Cinch!: Conquer Cravings, Drop Pounds, and Lose Inches by Cynthia Sass (HarperOne, 2010)

Cynthia Sass is a registered dietitian who understands how to write for her audience. She gets that people on diets want a formula, something simple they can follow. Her 30–day plan is divided into two parts. The first part is a five–day “Fast Forward option” where you eat four meals a day, composed of just five foods: spinach, almonds, raspberries, eggs and yogurt. The second part is a 25–day plan that also calls for four meals a day, but includes a wider variety of foods. There are also a few rules. Rule #1: Eat Like Clockwork. When you eat is important. Rule #2: Think 5 Pieces 4 Times a Day. Pick produce, a whole grain, lean protein, plant–based fat and specific seasonings. Rule #3: Use seasonings such as vinegar, citrus juice or zest, hot peppers, tea and herbs and spices. The book has many recipes. They’re not very detailed, but they’re also pretty simple. If you like books with lots of photos and less writing, this is not for you. Many books that offer good advice will go unread simply because there’s too much text. But if you’re a reader, this might be good for you.

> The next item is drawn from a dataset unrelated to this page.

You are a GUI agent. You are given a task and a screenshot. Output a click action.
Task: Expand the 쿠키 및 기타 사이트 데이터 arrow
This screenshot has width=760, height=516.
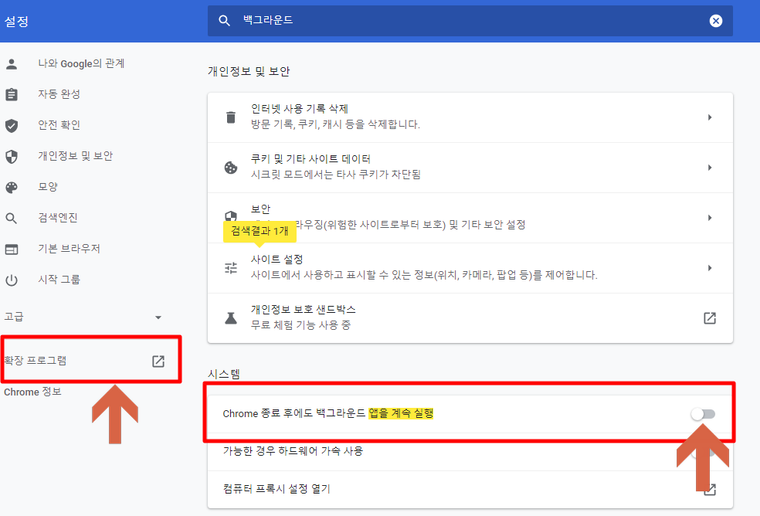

The Men’s Health Big Book of Food & Nutrition: Your completely delicious guide to eating well, looking great, and staying lean for life! by Joel Weber and Mike Zimmerman (Rodale, 2010)

I loved The Men’s Health Big Book of Exercises, which came out last year, and this is another in the same series. With large full–color photos on every page, it’s easy to look at and makes great “relaxing” reading for those interested in food and nutrition. The book even includes 100 recipes.

400 Calorie Fix: The Easy New Rule for Permanent Weight Loss! by Liz Vaccariello, Mindy Hermann, and the Editors of Prevention (Rodale, 2010)

This is a very simple concept. You eat three to four 400–calorie meals per day. The book is filled with beautiful color photos and not too much text — in fact, it is similar in style to another Rodale book: Eat This, Not That. I like the way the publisher describes the book: “The 400 Calorie Fix provides the necessary tools to see food through the ‘400 Calorie lens’ and navigate meals and snacks ranging from Chinese takeout to salad bar selections, vending machines and concession stands, and even party platters and bar beverages.” Just by browsing through this book you will learn something about making good food choices. Also, if you’re limited to 1,200 to 1,600 calories per day, you will almost certainly lose weight. I love the layout and design. It’s simple to read and understand this diet.

The 4–Hour Body: An Uncommon Guide to Rapid Fat–Loss, Incredible Sex, and Becoming Superhuman by Timothy Ferriss (Crown, 2010)

This book is by the best–selling author of The 4–Hour Workweek, and is interesting to say the least. How can I describe it? Well, I found it fascinating but not incredibly scientific or reliable. Ferriss created a brand and simply applies it to everything. But, to be honest, I’ve been reading snippets ever since the book arrived. It’s like candy — it may not be good for you, but it’s tasty and quick to read.

Other notables:

Poser: My Life in Twenty–three Yoga Poses by Claire Dederer (Farrar, Straus & Giroux, 2010) . Wow! What a well–written book. Don’t buy it if your goal is to become a yoga expert — it’s not that kind of book. There aren’t even any illustrations. It’s more about the author’s life and experiences; she merely uses yoga as a backdrop. Nonetheless, if you want inspiration to start doing yoga, this could be the very book that gets you there.

The editors of Weight Watchers know a thing or two about food, and they’ve released the Weight Watchers New Complete Cookbook (Wiley, 2010). There are 500 recipes, each tagged for skill level, and the book includes using slow cookers, loads of healthy cooking tips and more than 60 photographs (wish there were more).

The editors at EatingWell magazine have a wonderful new offering with more than 400 recipes called The Simple Art of EatingWell (Countryman Press, 2010). The step–by–step techniques show you healthier ways to cook, including how to oven–fry normally deep–fried foods such as onion rings; how to make a lighter, healthier pie crust; make–at–home tacos, freezer pops and fat–free cookies.